Jurnal Indonesia — Kementerian Komunikasi dan Digital (Komdigi) mengungkap peningkatan aktivitas promosi taruhan bola yang memanfaatkan momentum Piala Dunia 2026 melalui siaran ulang pertandingan secara ilegal.
Direktur Jenderal Pengawasan Ruang Digital Komdigi, Alexander Sabar, menjelaskan modus yang paling sering ditemui adalah broadcasting ilegal yang menyisipkan tautan menuju situs judi online.
“Tim kami selalu melakukan patroli terhadap situs-situs yang melakukan penyiaran ulang atau broadcasting. Rata-rata merupakan broadcasting ilegal dan biasanya mereka menyertakan tautan menuju situs judi online,” kata Alexander di Jakarta, Senin (29/6/2026).
Menurut Alexander, setiap temuan langsung ditindaklanjuti dengan pengumpulan data digital sebelum dilakukan pemutusan akses terhadap situs yang melanggar.
“Setiap hari kami melakukan patroli, mengumpulkan data dari broadcasting ilegal tersebut, kemudian kami tindak lanjuti dengan pemutusan akses,” ujarnya.
Selain pemblokiran, Komdigi menelusuri aliran transaksi yang terkait perjudian.
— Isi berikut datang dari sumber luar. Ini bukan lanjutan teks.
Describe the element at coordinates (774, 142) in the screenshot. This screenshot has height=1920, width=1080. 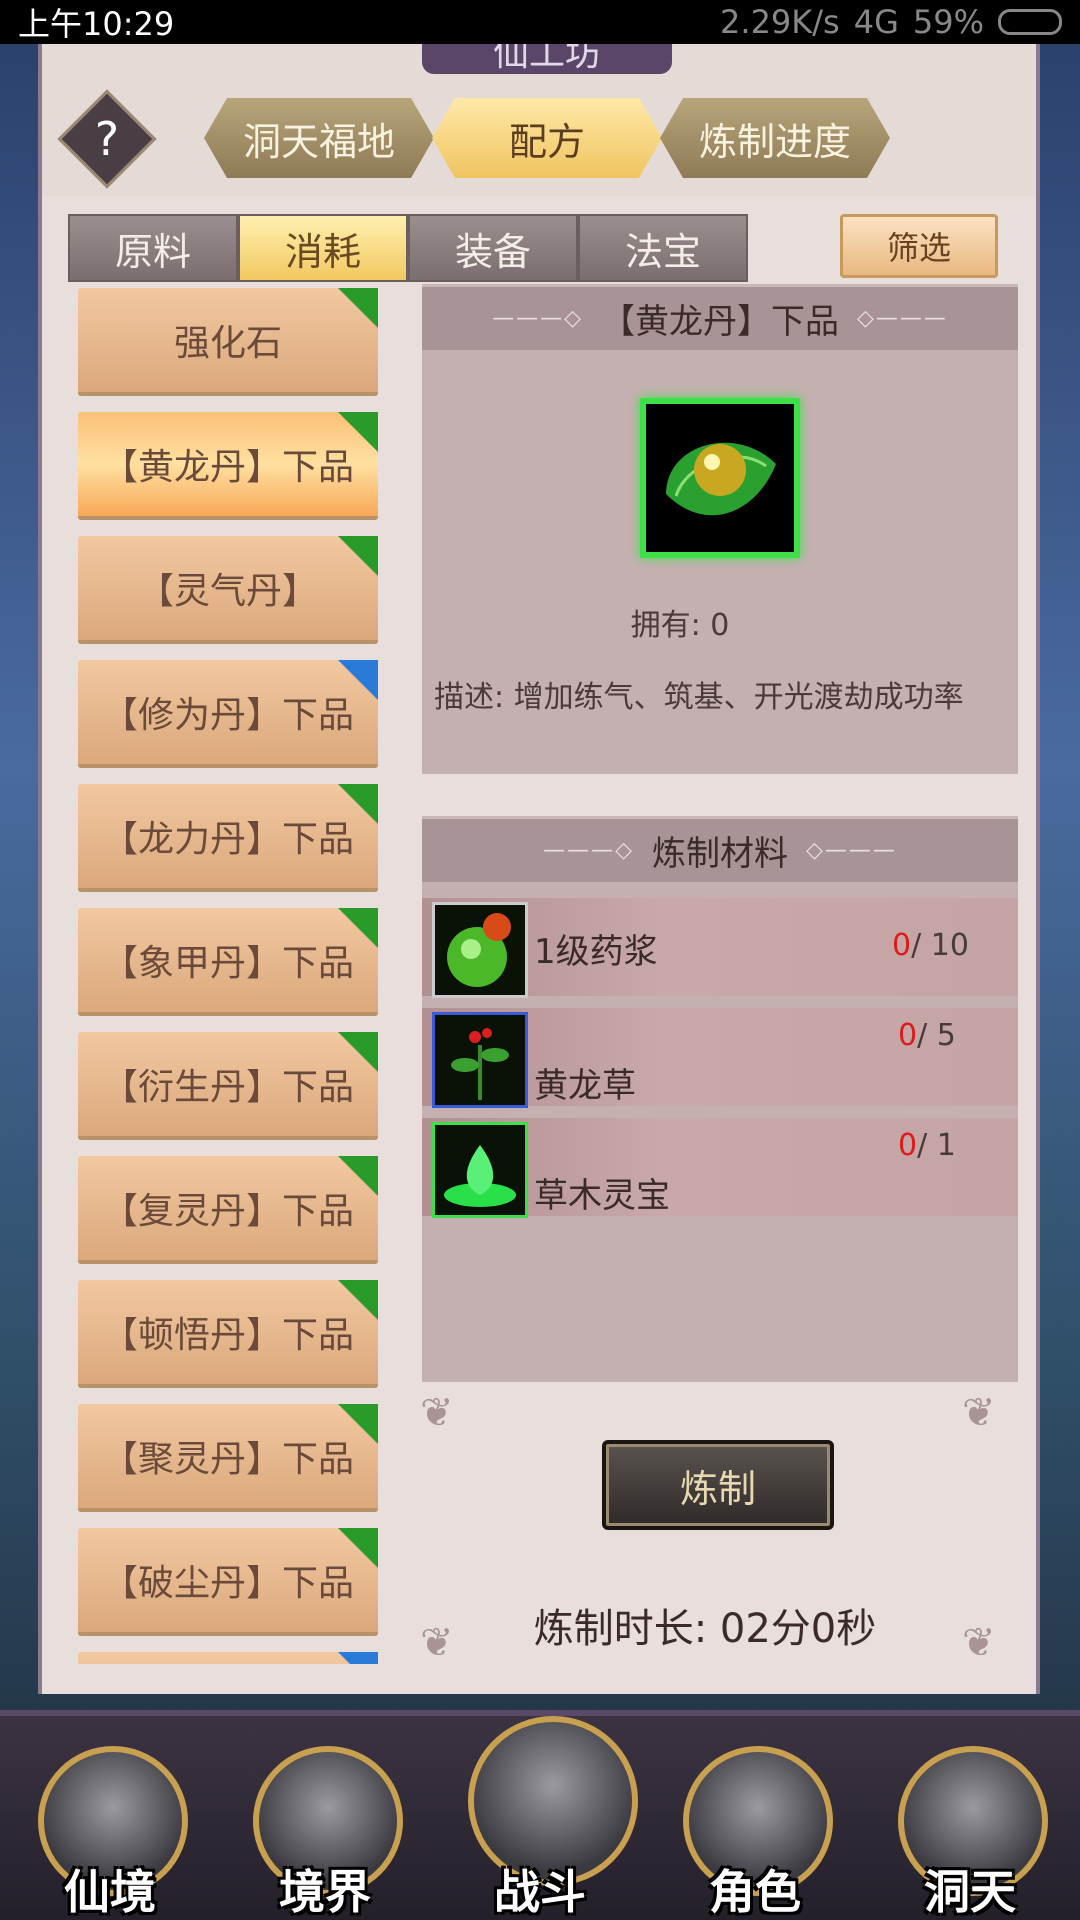
I see `tab-label: 炼制进度` at that location.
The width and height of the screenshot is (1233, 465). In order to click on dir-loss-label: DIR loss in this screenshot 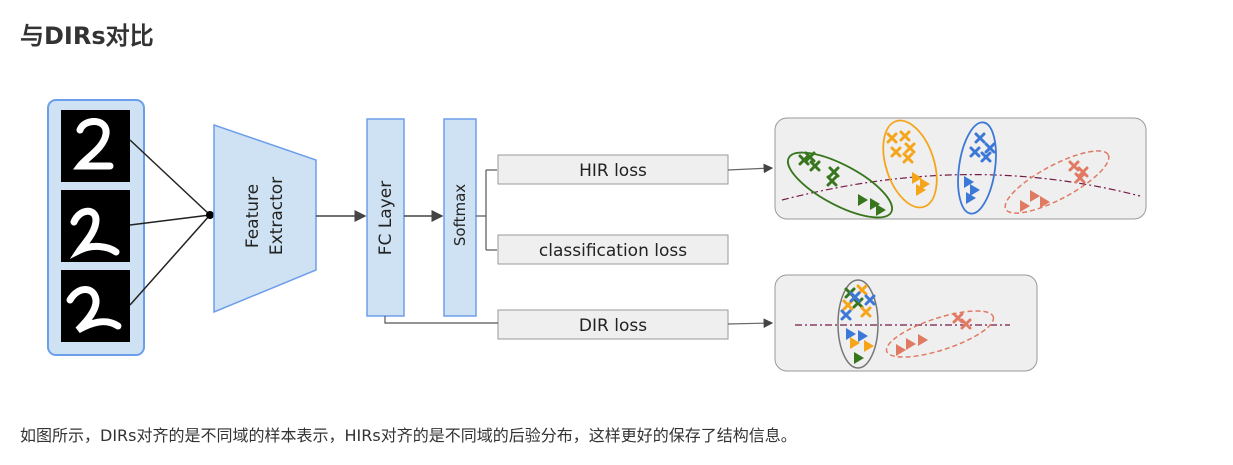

Dalam beberapa kasus, petugas menemukan nomor rekening bank, kode QRIS, hingga dompet digital yang dipakai sebagai sarana transaksi.
“Ketika kami menemukan nomor rekening perbankan, QRIS maupun e-wallet yang digunakan, kami segera berkoordinasi dengan PPATK dan OJK agar rekening-rekening tersebut dapat ditutup,” ujar Alexander.
Komdigi juga menyebut terus berkoordinasi dengan Kepolisian Negara Republik Indonesia untuk memperkuat penegakan hukum terhadap jaringan judi online yang memanfaatkan perhelatan olahraga internasional.
Terkait besaran temuan selama periode 1–28 Juni 2026, Alexander menyatakan data soal taruhan bola menjadi bagian dari total penanganan konten judi online oleh Komdigi.
Selama periode tersebut, Komdigi menangani 126.180 konten yang berkaitan dengan judi online, baik yang berada di situs web maupun platform media sosial.
“Kalau yang terkait Piala Dunia, modusnya memang banyak kami temukan melalui situs-situs broadcasting ilegal. Dari sana, pengguna kemudian diarahkan atau di-link menuju situs judi online,” jelas Alexander.
Alexander mengimbau masyarakat agar tidak mengakses situs penyiaran pertandingan yang tidak memiliki hak siar resmi karena berpotensi menjadi pintu masuk promosi maupun aktivitas perjudian online.